◆ Stored data entries

= = = =

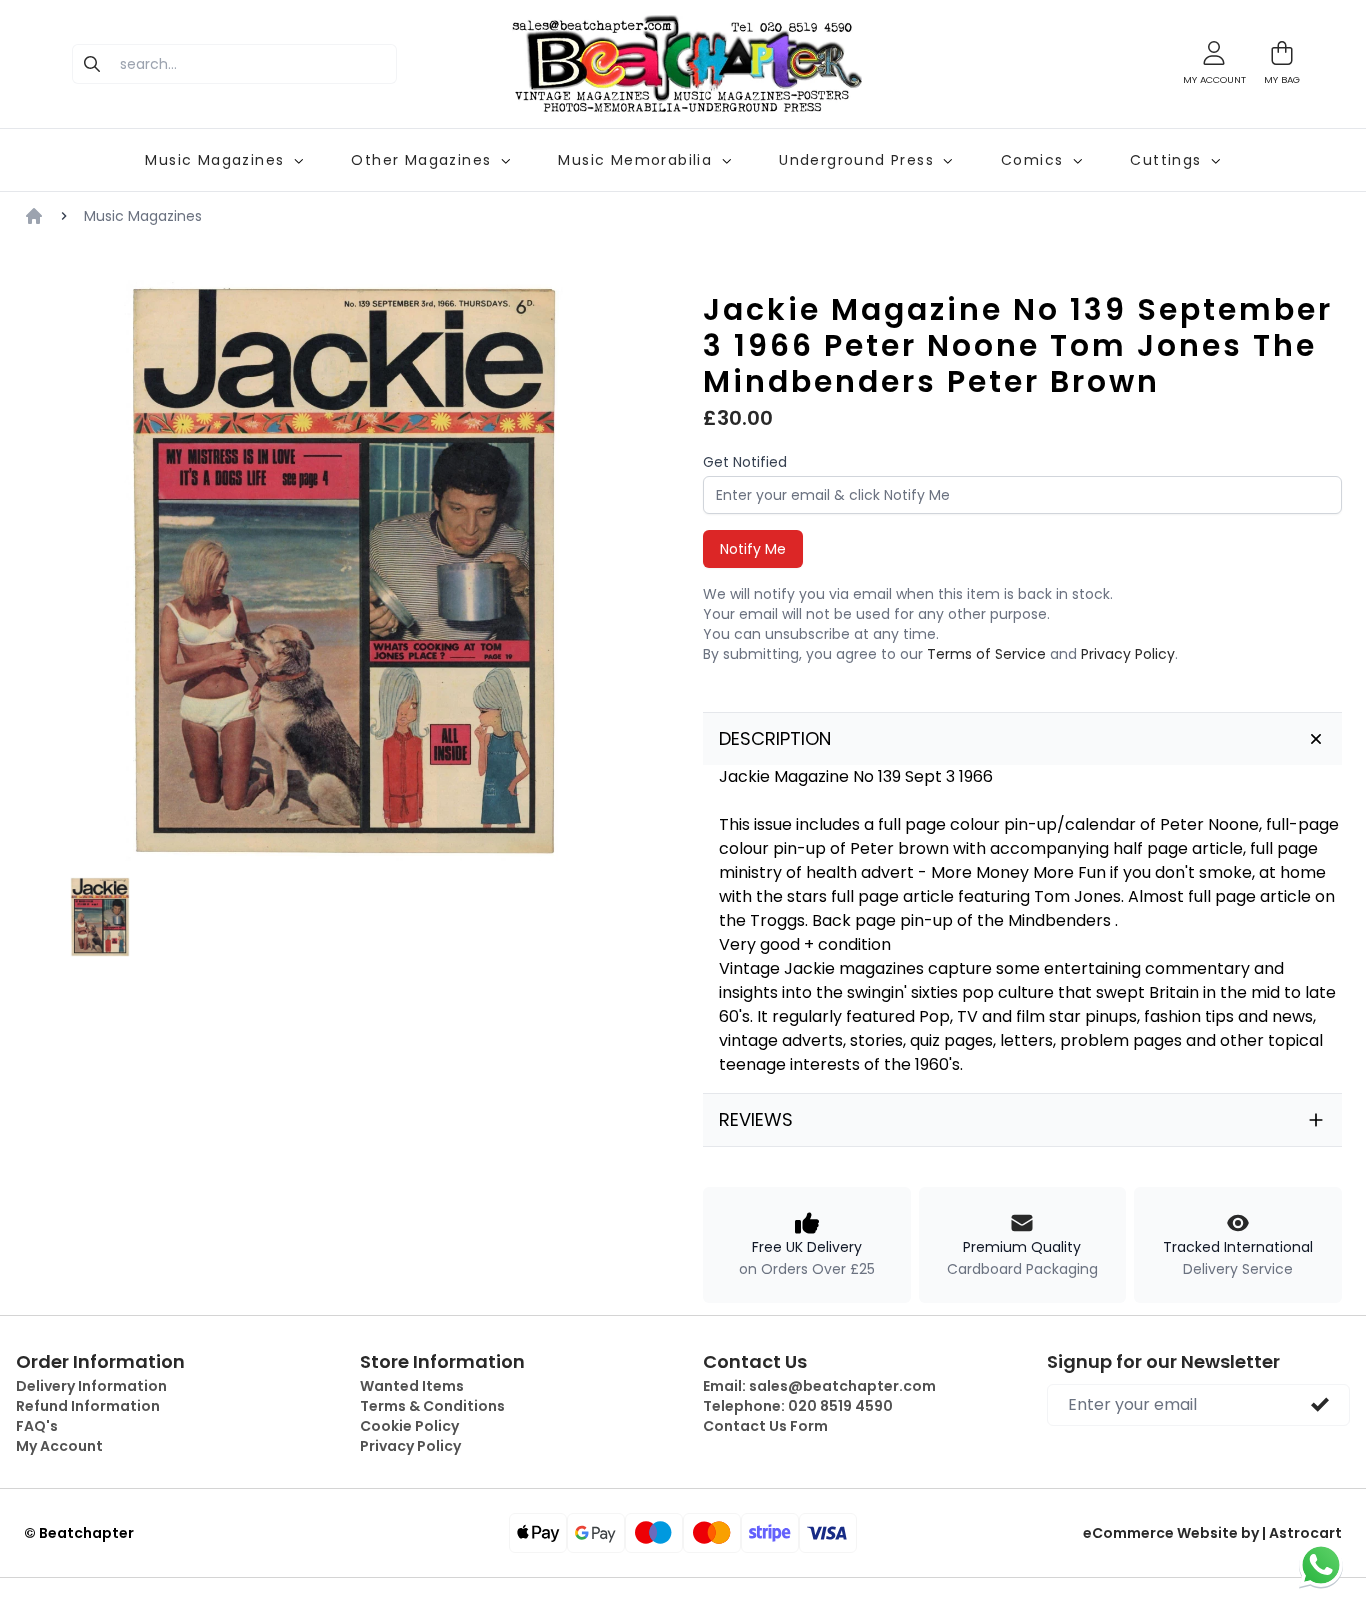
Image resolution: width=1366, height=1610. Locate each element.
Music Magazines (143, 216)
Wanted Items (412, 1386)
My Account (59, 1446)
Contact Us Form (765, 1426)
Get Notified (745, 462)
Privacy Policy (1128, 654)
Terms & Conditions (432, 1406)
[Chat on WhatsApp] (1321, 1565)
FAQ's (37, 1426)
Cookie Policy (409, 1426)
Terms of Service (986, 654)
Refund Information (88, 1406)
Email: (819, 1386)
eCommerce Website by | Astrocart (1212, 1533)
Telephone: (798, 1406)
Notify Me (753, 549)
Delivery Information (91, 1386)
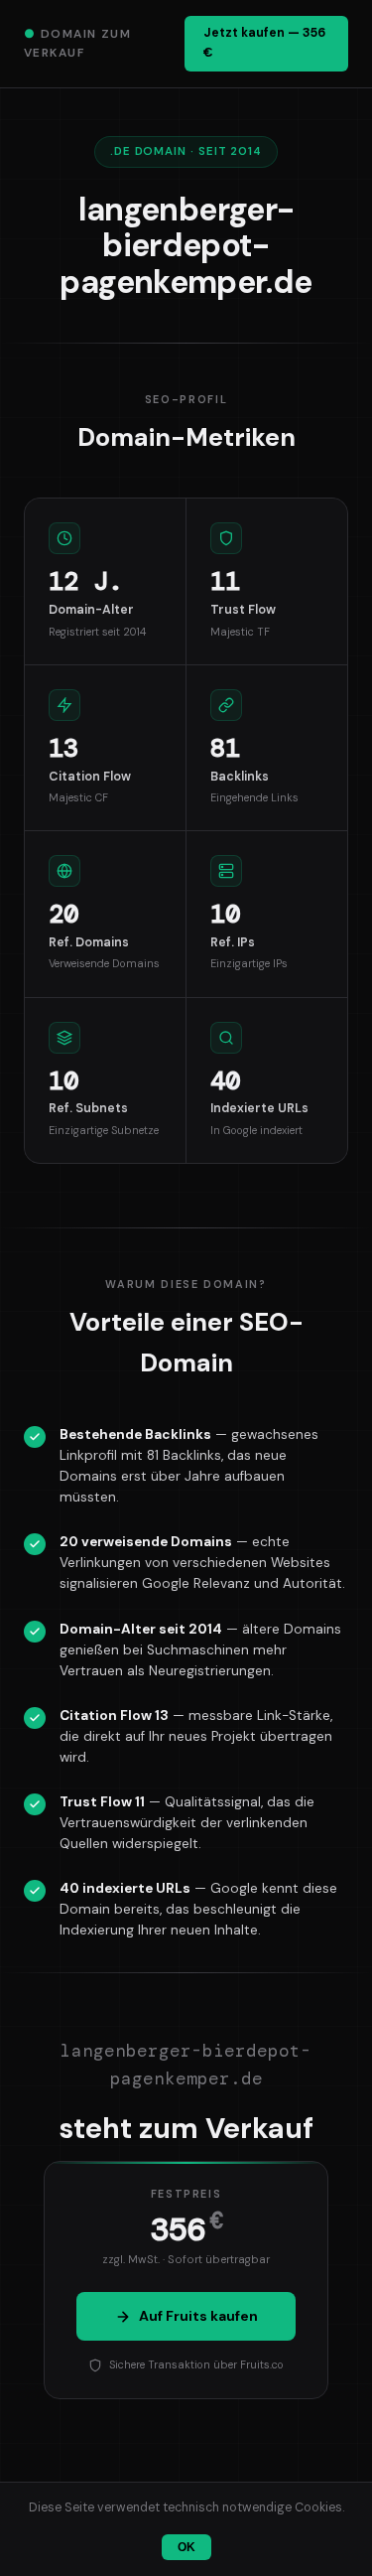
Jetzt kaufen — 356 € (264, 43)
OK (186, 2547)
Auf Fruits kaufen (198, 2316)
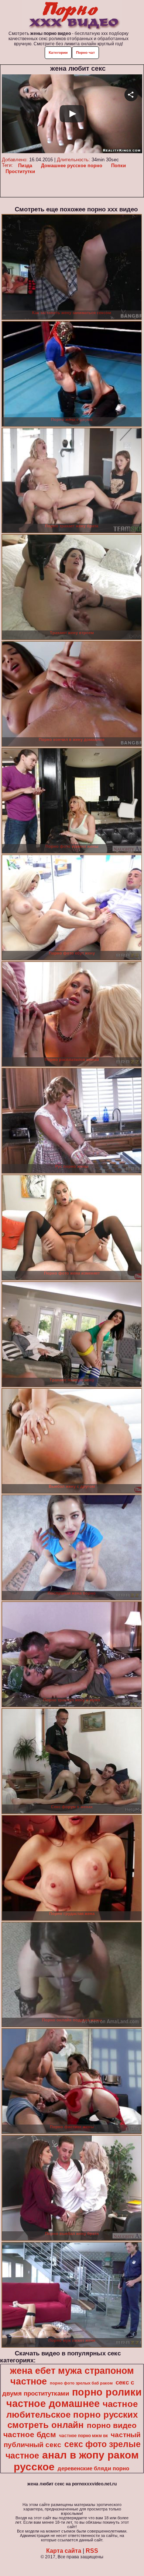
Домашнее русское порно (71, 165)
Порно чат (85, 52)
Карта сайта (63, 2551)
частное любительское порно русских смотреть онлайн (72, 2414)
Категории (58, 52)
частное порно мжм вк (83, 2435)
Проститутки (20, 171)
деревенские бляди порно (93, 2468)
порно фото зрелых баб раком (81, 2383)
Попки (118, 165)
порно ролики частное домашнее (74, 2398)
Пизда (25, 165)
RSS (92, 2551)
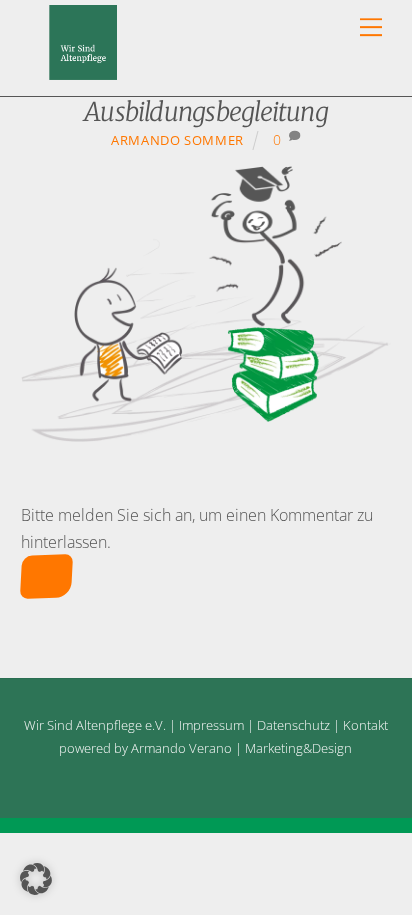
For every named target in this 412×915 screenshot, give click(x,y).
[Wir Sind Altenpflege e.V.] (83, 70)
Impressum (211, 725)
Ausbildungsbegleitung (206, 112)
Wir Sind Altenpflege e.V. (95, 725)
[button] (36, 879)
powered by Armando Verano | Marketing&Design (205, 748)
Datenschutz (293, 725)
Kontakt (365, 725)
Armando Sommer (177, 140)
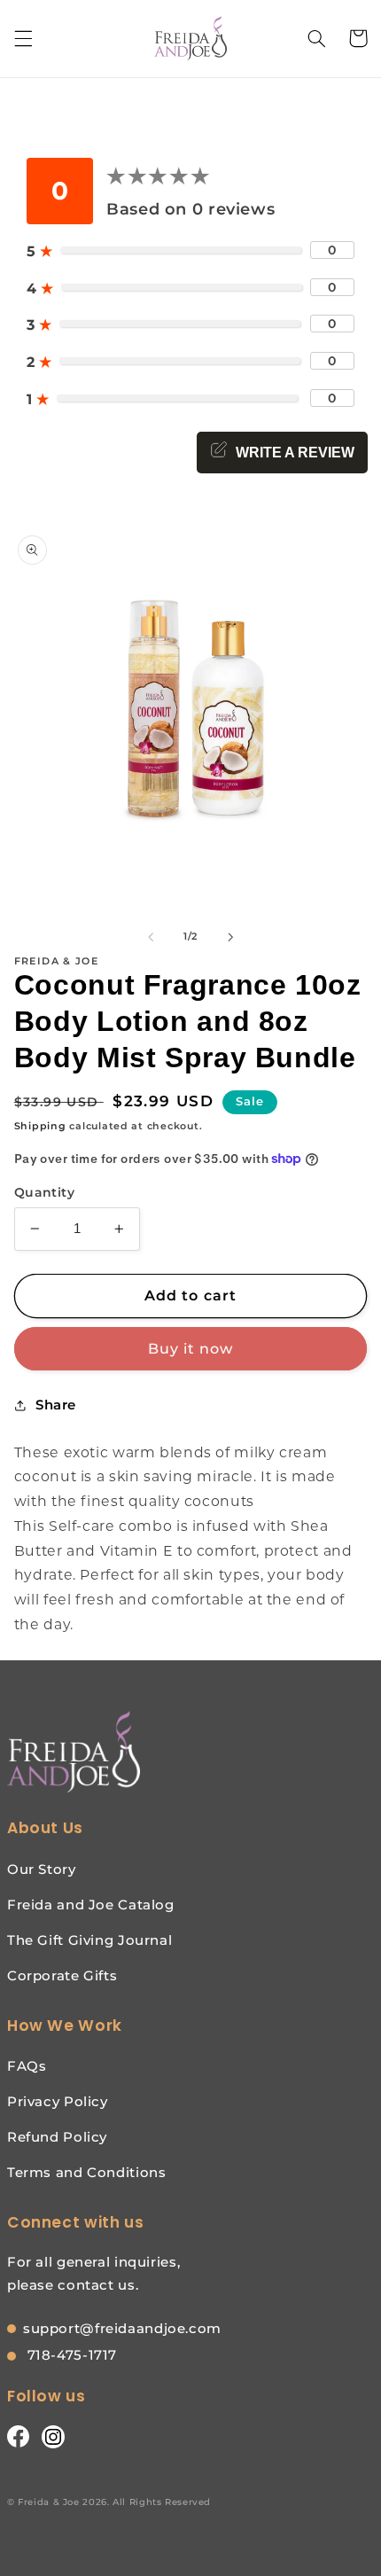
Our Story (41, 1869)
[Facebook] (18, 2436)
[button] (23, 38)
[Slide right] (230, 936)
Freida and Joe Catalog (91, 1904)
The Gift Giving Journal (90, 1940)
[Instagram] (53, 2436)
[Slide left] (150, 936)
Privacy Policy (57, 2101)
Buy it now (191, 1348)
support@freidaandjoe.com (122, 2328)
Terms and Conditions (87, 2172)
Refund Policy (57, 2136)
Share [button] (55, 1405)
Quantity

= = = =

Would you give again, exactly, the lines in the data above that run from the line containing "Terms of Service (986, 654)" to the line containing "Share [button] (55, 1405)"? Include both ends and no pictures.

◆ EXERCISE OUTPUT
Terms of Service (986, 654)
Refund Information (88, 1406)
Email: (819, 1386)
eCommerce Website by | Astrocart (1212, 1533)
Telephone: (798, 1406)
Notify Me (753, 549)
Delivery Information (91, 1386)
Jetzt kaufen — 356 € (264, 43)
OK (186, 2547)
Auf Fruits kaufen (198, 2316)
Домашнее русское порно (71, 165)
Порно чат (85, 52)
Карта сайта (63, 2551)
частное любительское порно русских смотреть онлайн (72, 2414)
Категории (58, 52)
частное порно мжм вк (83, 2435)
Проститутки (20, 171)
деревенские бляди порно (93, 2468)
порно фото зрелых баб раком (81, 2383)
Попки (118, 165)
порно ролики частное домашнее (74, 2398)
Пизда (25, 165)
RSS (92, 2551)
For every named target in this 412×915 screenshot, give click(x,y).
[Wir Sind Altenpflege e.V.] (83, 70)
Impressum (211, 725)
Ausbildungsbegleitung (206, 112)
Wir Sind Altenpflege e.V. (95, 725)
[button] (36, 879)
powered by Armando Verano | Marketing&Design (205, 748)
Datenschutz (293, 725)
Kontakt (365, 725)
Armando Sommer (177, 140)
Our Story (41, 1869)
[Facebook] (18, 2436)
[button] (23, 38)
[Slide right] (230, 936)
Freida and Joe Catalog (91, 1904)
The Gift Giving Journal (90, 1940)
[Instagram] (53, 2436)
[Slide left] (150, 936)
Privacy Policy (57, 2101)
Buy it now (191, 1348)
support@freidaandjoe.com (122, 2328)
Terms and Conditions (87, 2172)
Refund Policy (57, 2136)
Share [button] (55, 1405)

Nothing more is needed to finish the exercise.